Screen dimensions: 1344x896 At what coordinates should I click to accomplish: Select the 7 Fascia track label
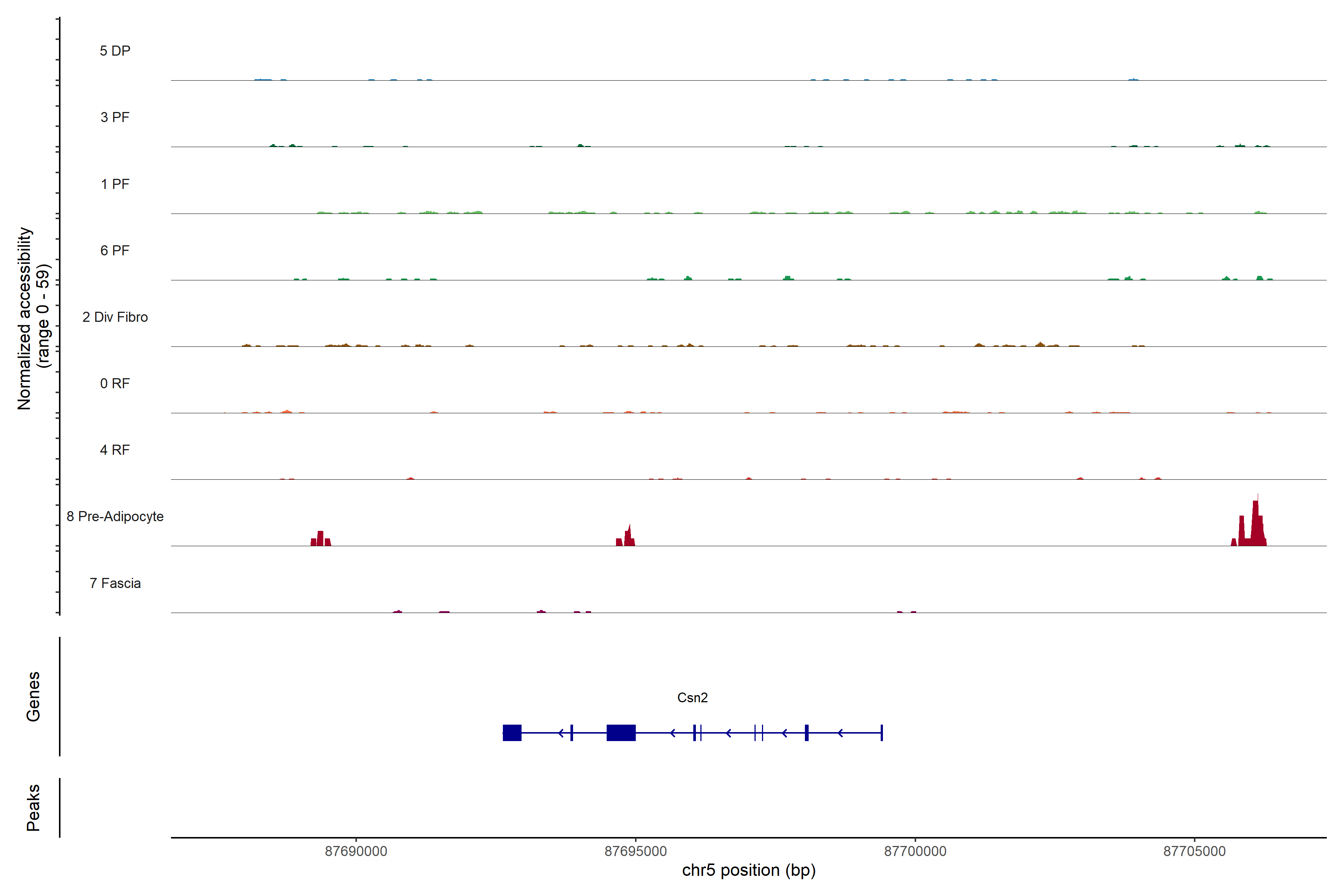pos(115,583)
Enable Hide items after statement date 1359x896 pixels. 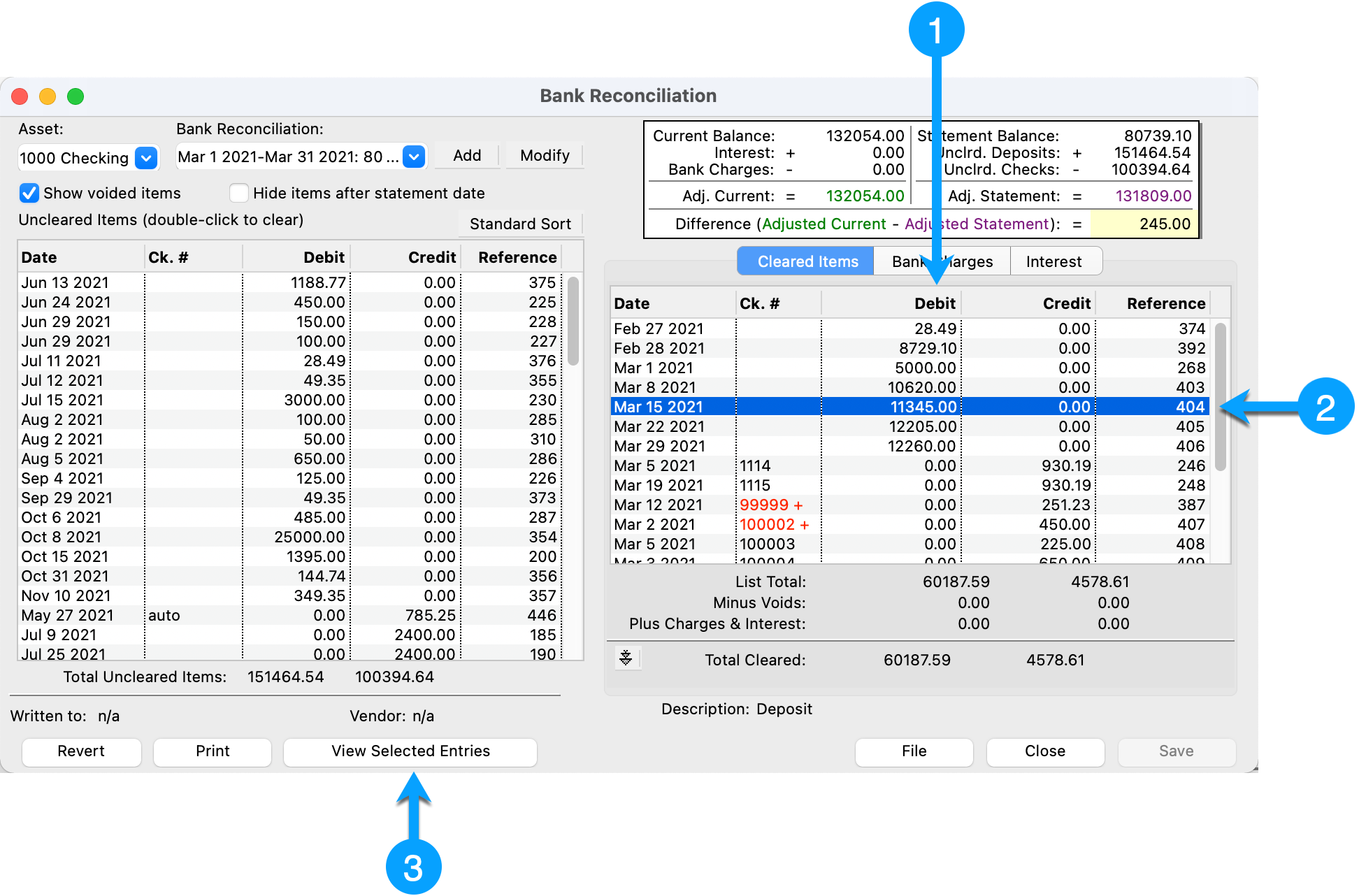(239, 193)
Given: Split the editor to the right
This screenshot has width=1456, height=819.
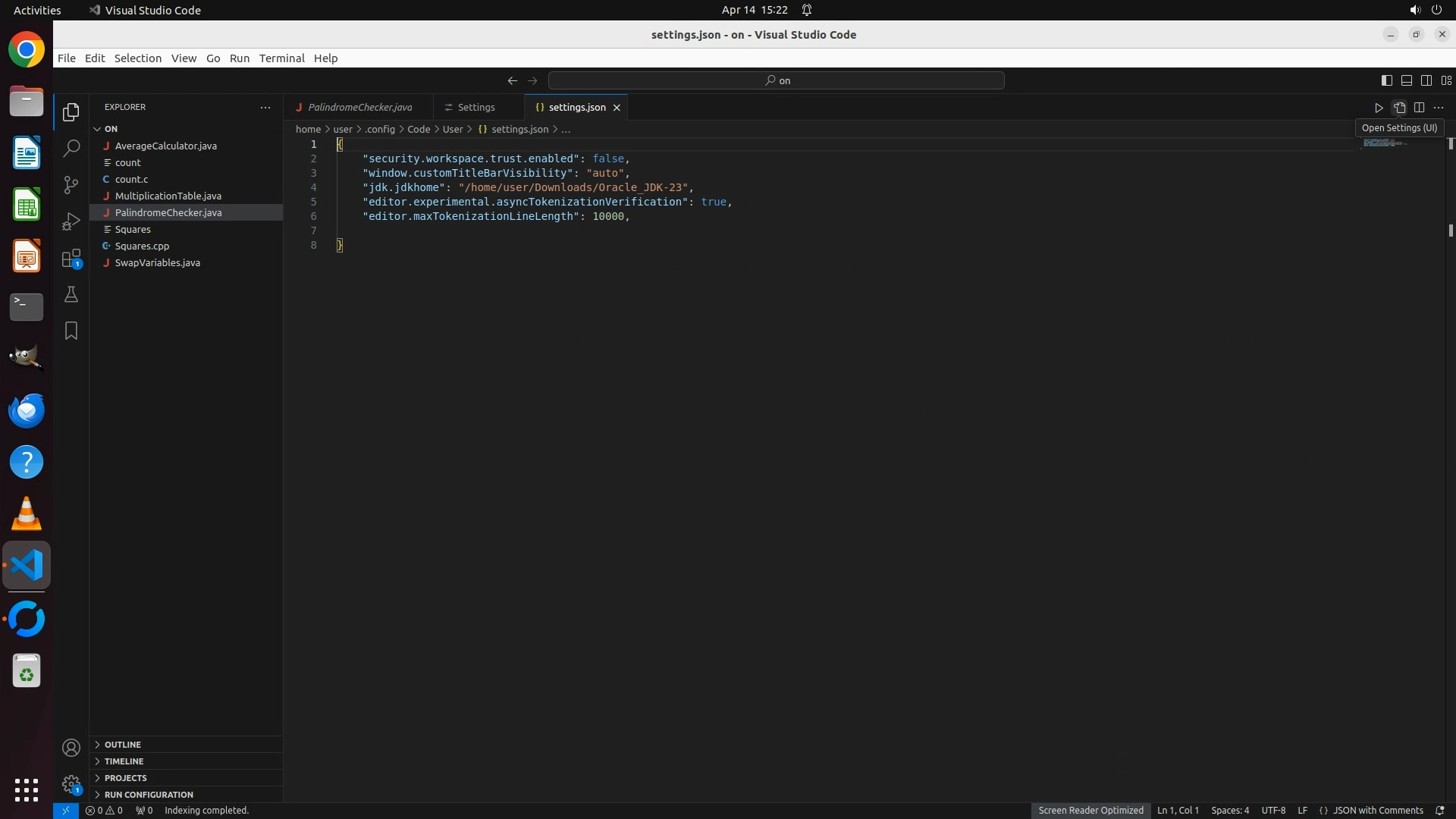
+ + + + + + +
▶ [TASK OBJECTIVE]: Exact copies of the lines from the one containing "Given: Split the editor to the right" through the end of the records above are required, with no pictures among them.

▶ [TASK OUTPUT]:
Given: Split the editor to the right
This screenshot has width=1456, height=819.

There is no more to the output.